- [Work to be completed] Rewrite the records below as a numbered list, leaving out any blank lines.

- [Extracted material]
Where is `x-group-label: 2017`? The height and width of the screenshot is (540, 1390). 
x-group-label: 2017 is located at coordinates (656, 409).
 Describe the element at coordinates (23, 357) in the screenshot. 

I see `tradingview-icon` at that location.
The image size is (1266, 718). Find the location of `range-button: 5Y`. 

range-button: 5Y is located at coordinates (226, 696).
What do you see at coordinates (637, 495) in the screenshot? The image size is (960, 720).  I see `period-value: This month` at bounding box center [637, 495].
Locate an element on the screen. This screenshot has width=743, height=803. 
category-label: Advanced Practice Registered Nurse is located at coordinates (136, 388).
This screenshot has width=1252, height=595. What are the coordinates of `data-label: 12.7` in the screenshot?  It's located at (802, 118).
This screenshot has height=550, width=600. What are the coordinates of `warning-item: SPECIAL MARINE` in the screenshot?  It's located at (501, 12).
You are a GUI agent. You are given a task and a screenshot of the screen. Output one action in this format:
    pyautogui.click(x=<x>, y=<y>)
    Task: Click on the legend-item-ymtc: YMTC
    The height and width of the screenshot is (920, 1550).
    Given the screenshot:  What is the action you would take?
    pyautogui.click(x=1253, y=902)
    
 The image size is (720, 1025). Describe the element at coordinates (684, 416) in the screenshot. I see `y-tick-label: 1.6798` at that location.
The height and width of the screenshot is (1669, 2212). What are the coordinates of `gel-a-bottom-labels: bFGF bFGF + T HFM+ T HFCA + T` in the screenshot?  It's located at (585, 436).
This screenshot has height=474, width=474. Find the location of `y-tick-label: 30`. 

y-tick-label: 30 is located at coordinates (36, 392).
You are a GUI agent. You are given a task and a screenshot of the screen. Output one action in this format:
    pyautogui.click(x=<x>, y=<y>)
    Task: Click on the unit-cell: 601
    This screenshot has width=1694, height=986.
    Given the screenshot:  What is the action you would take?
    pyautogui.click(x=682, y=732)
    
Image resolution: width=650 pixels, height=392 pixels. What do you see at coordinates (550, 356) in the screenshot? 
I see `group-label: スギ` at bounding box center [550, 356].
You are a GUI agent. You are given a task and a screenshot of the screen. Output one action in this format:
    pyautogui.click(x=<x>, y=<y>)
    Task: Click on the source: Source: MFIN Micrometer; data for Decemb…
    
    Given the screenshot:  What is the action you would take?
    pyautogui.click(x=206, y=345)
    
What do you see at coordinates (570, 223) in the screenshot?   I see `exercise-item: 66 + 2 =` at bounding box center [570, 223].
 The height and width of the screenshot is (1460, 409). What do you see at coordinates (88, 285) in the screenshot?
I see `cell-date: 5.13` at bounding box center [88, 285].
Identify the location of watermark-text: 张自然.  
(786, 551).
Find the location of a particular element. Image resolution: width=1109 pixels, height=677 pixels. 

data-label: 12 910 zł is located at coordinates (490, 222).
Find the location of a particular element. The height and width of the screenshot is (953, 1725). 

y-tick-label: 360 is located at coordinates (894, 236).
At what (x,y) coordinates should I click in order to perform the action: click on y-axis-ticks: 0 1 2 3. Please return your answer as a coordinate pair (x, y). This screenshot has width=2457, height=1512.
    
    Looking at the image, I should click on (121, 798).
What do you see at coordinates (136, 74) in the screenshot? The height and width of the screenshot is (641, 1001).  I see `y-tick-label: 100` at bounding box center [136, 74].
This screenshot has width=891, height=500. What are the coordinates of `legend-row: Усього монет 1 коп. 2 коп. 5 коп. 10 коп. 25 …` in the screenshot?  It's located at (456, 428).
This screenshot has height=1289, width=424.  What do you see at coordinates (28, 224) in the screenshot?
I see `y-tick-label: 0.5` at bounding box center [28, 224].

- [Problem solution]
1. Where is `x-group-label: 2017`? The height and width of the screenshot is (540, 1390). 
2. x-group-label: 2017 is located at coordinates (656, 409).
3.  Describe the element at coordinates (23, 357) in the screenshot. 
4. I see `tradingview-icon` at that location.
5. The image size is (1266, 718). Find the location of `range-button: 5Y`. 
6. range-button: 5Y is located at coordinates (226, 696).
7. What do you see at coordinates (637, 495) in the screenshot? The image size is (960, 720).  I see `period-value: This month` at bounding box center [637, 495].
8. Locate an element on the screen. This screenshot has width=743, height=803. 
9. category-label: Advanced Practice Registered Nurse is located at coordinates (136, 388).
10. This screenshot has width=1252, height=595. What are the coordinates of `data-label: 12.7` in the screenshot?  It's located at (802, 118).
11. This screenshot has height=550, width=600. What are the coordinates of `warning-item: SPECIAL MARINE` in the screenshot?  It's located at (501, 12).
12. You are a GUI agent. You are given a task and a screenshot of the screen. Output one action in this format:
13.     pyautogui.click(x=<x>, y=<y>)
14.     Task: Click on the legend-item-ymtc: YMTC
15.     The height and width of the screenshot is (920, 1550).
16.     Given the screenshot:  What is the action you would take?
17.     pyautogui.click(x=1253, y=902)
18.  The image size is (720, 1025). Describe the element at coordinates (684, 416) in the screenshot. I see `y-tick-label: 1.6798` at that location.
19. The height and width of the screenshot is (1669, 2212). What are the coordinates of `gel-a-bottom-labels: bFGF bFGF + T HFM+ T HFCA + T` in the screenshot?  It's located at (585, 436).
20. This screenshot has height=474, width=474. Find the location of `y-tick-label: 30`. 
21. y-tick-label: 30 is located at coordinates (36, 392).
22. You are a GUI agent. You are given a task and a screenshot of the screen. Output one action in this format:
23.     pyautogui.click(x=<x>, y=<y>)
24.     Task: Click on the unit-cell: 601
25.     This screenshot has width=1694, height=986.
26.     Given the screenshot:  What is the action you would take?
27.     pyautogui.click(x=682, y=732)
28. Image resolution: width=650 pixels, height=392 pixels. What do you see at coordinates (550, 356) in the screenshot? 
29. I see `group-label: スギ` at bounding box center [550, 356].
30. You are a GUI agent. You are given a task and a screenshot of the screen. Output one action in this format:
31.     pyautogui.click(x=<x>, y=<y>)
32.     Task: Click on the source: Source: MFIN Micrometer; data for Decemb…
33.     Given the screenshot:  What is the action you would take?
34.     pyautogui.click(x=206, y=345)
35. What do you see at coordinates (570, 223) in the screenshot?   I see `exercise-item: 66 + 2 =` at bounding box center [570, 223].
36.  The height and width of the screenshot is (1460, 409). What do you see at coordinates (88, 285) in the screenshot?
37. I see `cell-date: 5.13` at bounding box center [88, 285].
38. Identify the location of watermark-text: 张自然.  
39. (786, 551).
40. Find the location of a particular element. Image resolution: width=1109 pixels, height=677 pixels. 
41. data-label: 12 910 zł is located at coordinates (490, 222).
42. Find the location of a particular element. The height and width of the screenshot is (953, 1725). 
43. y-tick-label: 360 is located at coordinates (894, 236).
44. At what (x,y) coordinates should I click in order to perform the action: click on y-axis-ticks: 0 1 2 3. Please return your answer as a coordinate pair (x, y). This screenshot has width=2457, height=1512.
45.     Looking at the image, I should click on (121, 798).
46. What do you see at coordinates (136, 74) in the screenshot? The height and width of the screenshot is (641, 1001).  I see `y-tick-label: 100` at bounding box center [136, 74].
47. This screenshot has width=891, height=500. What are the coordinates of `legend-row: Усього монет 1 коп. 2 коп. 5 коп. 10 коп. 25 …` in the screenshot?  It's located at (456, 428).
48. This screenshot has height=1289, width=424.  What do you see at coordinates (28, 224) in the screenshot?
49. I see `y-tick-label: 0.5` at bounding box center [28, 224].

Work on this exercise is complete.